Cut The Red Tape
Better Parks and Public Spaces
Toronto mayoral candidate Olivia Chow spoke just outside a park in East York on Wednesday touting a campaign promise to “cut red tape” for grassroots organizations looking to hold events on city property. During 30 Minutes event she proposed a solution to speed up and simplify the process to book city parks for public events.
“People shouldn’t have to navigate a complicated maze to get the right permits to use parks we all own,” said Olivia. “Our summers are short enough so as your new mayor, I’ll make it quicker and easier for families and neighbourhoods to enjoy our parks.”
Olivia Chow plan contains:
- Put permits for common activities online to make things quicker and simpler. Currently, people who want to have a birthday party, picnic, take wedding photographs or book a tee time at a city golf course have to fill out paper forms. It’s 2014, and people should be able to get permits online, as well as buy tickets for island ferries. Olivia would also enhance online information, with interactive maps.
- Cut red tape for larger events such as parades, festivals, markets and arts events, which make our city more liveable and generate significant tourism activity. Currently, if an event uses a park, sidewalk or street, the organizers have to deal with two sets of staff, fill out two forms and pay two fees. This makes no sense, and Olivia would simplify it.
- Make it easier for friends-of-parks groups to improve parks. In recent years, “friends of” parks groups, which augment work done by staff, have become more popular. They allow people who live near a park to improve it and hold community events there.

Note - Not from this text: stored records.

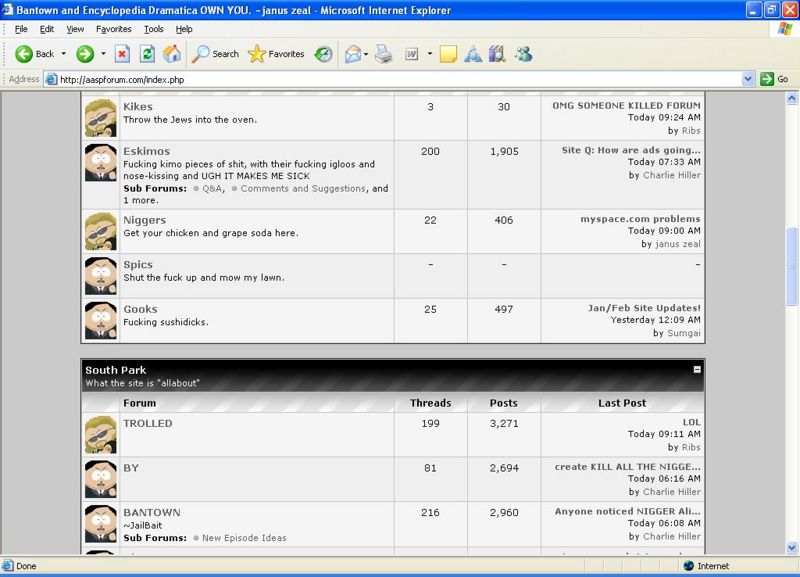Viewport: 800px width, 577px height.
Task: Open the Tools menu
Action: [153, 29]
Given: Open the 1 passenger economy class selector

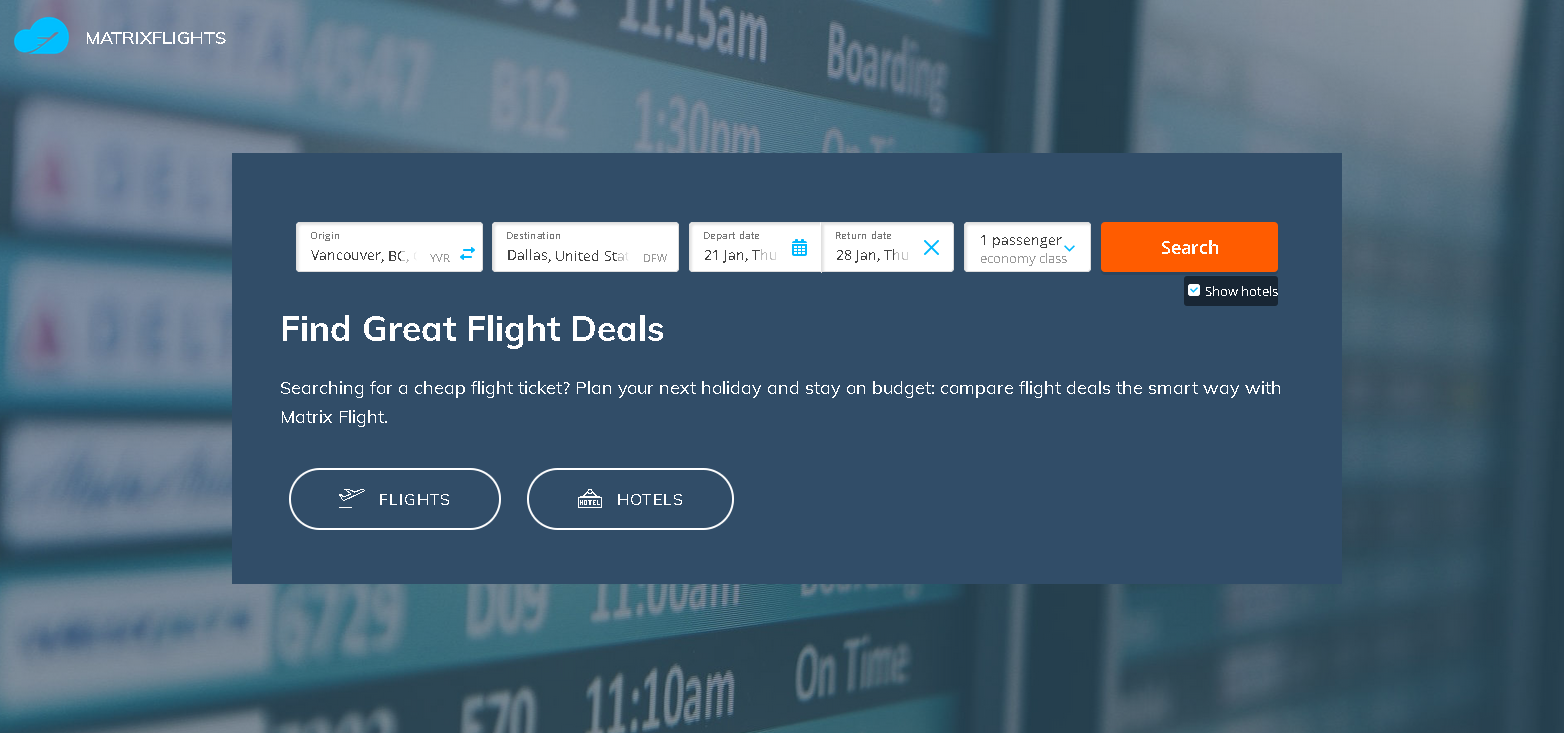Looking at the screenshot, I should tap(1020, 247).
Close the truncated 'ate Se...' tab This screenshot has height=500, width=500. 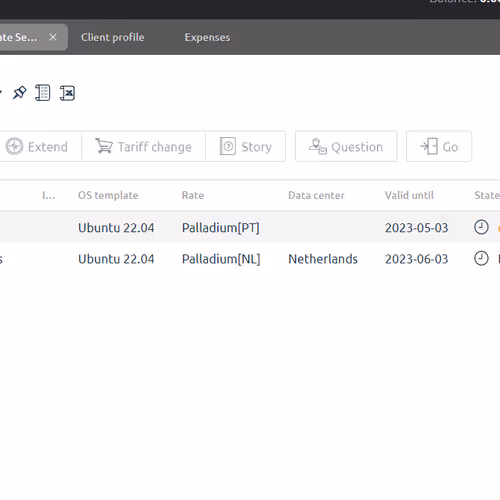tap(53, 37)
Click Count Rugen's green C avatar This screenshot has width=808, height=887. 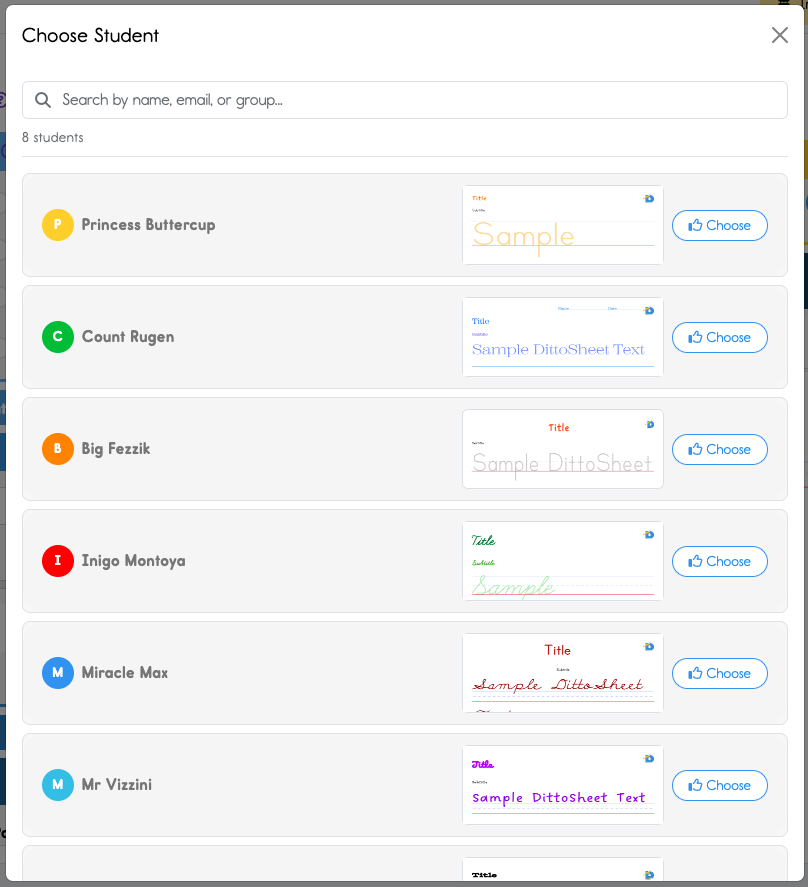tap(57, 337)
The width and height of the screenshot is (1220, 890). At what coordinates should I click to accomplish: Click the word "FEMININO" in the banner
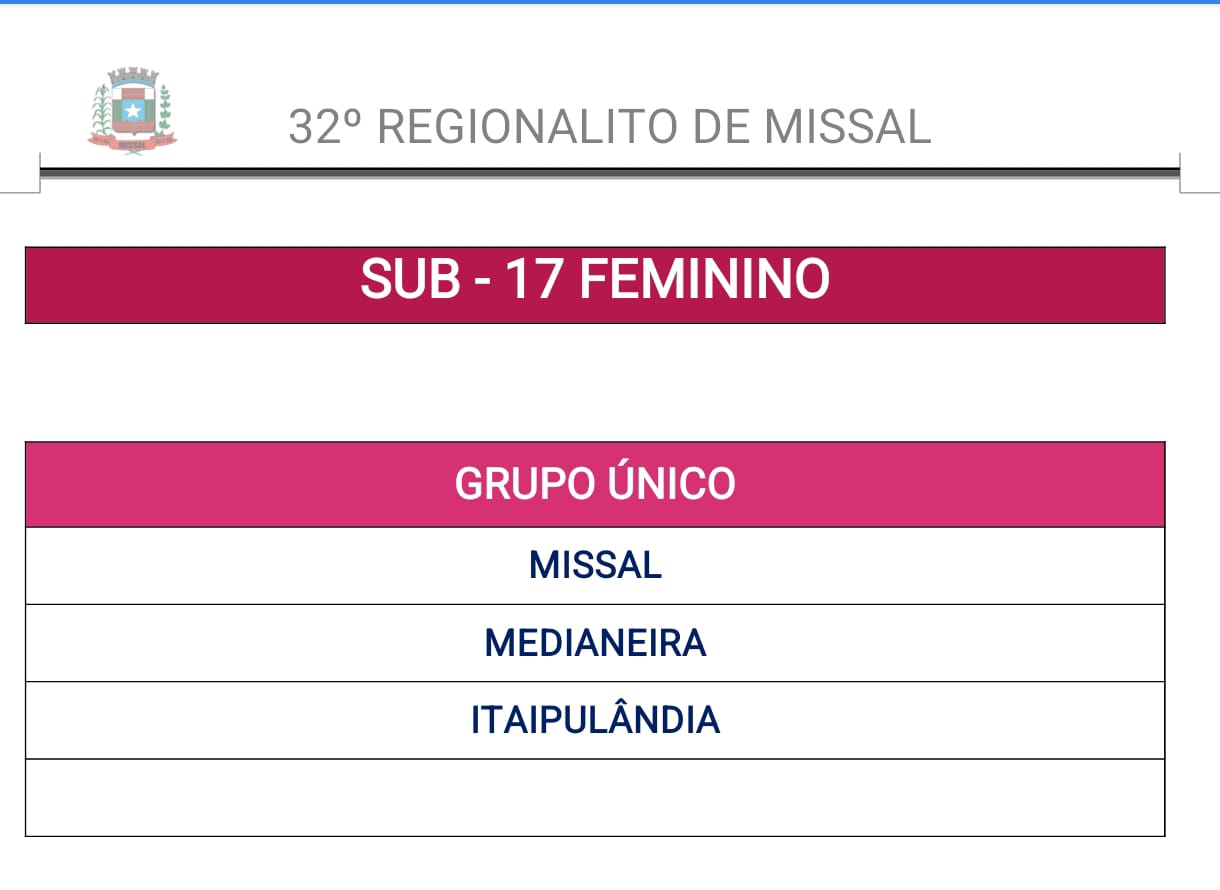705,279
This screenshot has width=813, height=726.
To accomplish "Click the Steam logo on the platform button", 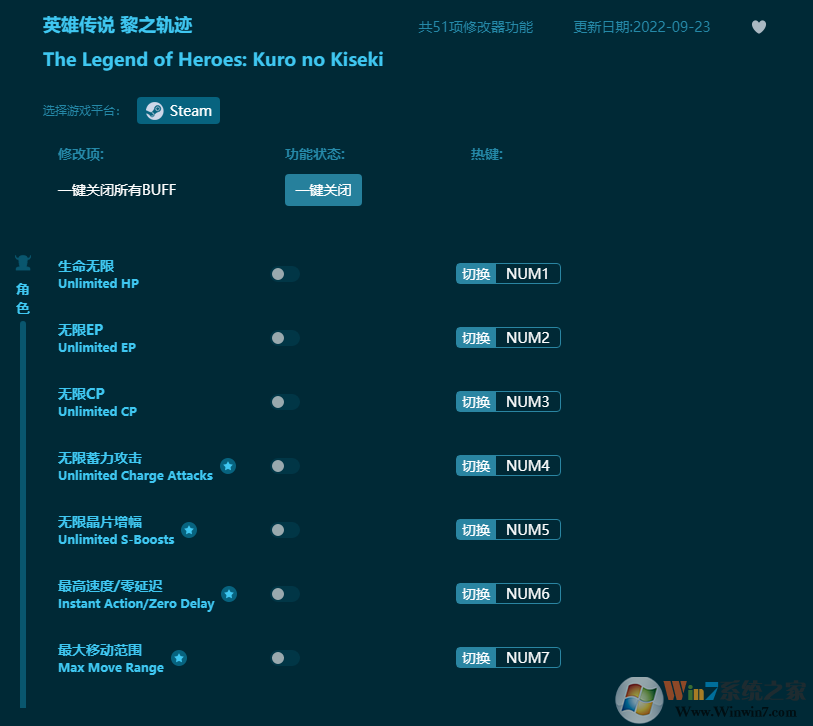I will tap(155, 110).
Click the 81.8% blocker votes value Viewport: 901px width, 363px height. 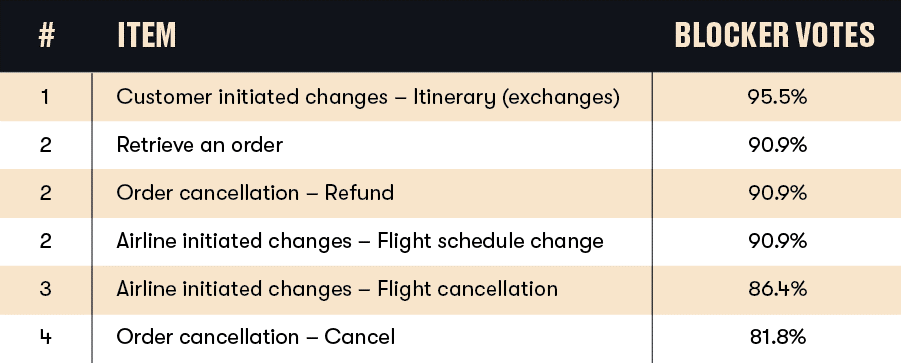coord(777,337)
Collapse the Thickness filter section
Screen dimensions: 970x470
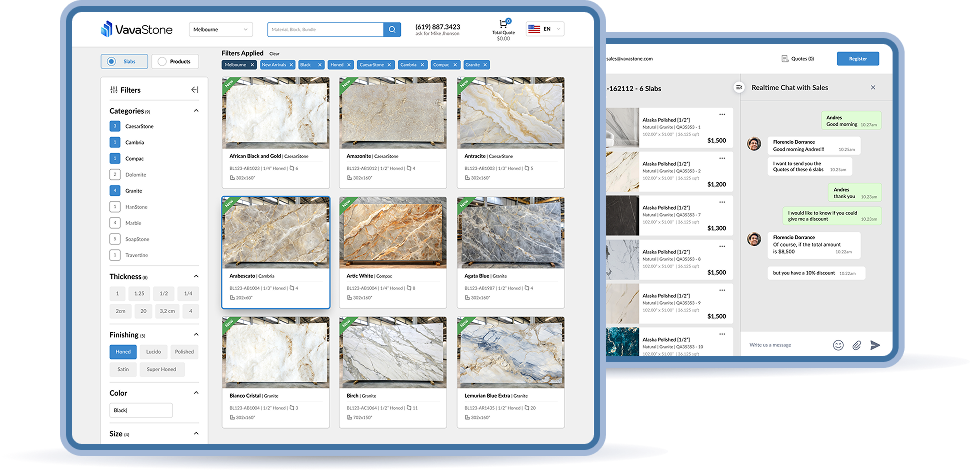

Olivia will make it easier for these groups to make our parks more lively and beautiful, and help them use parks for more uses including farmers’ markets, food events and pumpkin parades around Hallowe’en. She would also waive fees and cover insurance costs for their fundraising events held in parks because citizens shouldn’t be out-of-pocket when they are making communities stronger.
- Help citizens let the city know if there’s a problem in a park by posting the name and contact information of the staff person responsible. It should be easier for people to let the city know about vandalism, unusual amount of litter or drug-related activities in parks.
- Establish the mayor’s public art foundation to beautify our city. Other cities, such as New Zealand’s capital, Wellington, have public art foundations. They raise funds from companies and citizens to commission public art that is donated to the city. (Wellington’s was formed in 1982 and has commissioned 30 pieces, which can be seen at sculpture.org.nz) Olivia would introduce one to our city to make public spaces more welcoming, using the talents of our vibrant arts community.
“We like to think of ourselves as a city within a park, but too often forget that there are people within the city,” said Olivia. “We have parks so people can enjoy them and I’ll make it easier to do just that. I’ll also help organizers of larger events inject culture and vibrancy to neighbourhoods across the city.”
The cost of Olivia’s proposals is negligible. Waiving fees and paying insurance for groups holding park fundraisers is about $30,000 a year.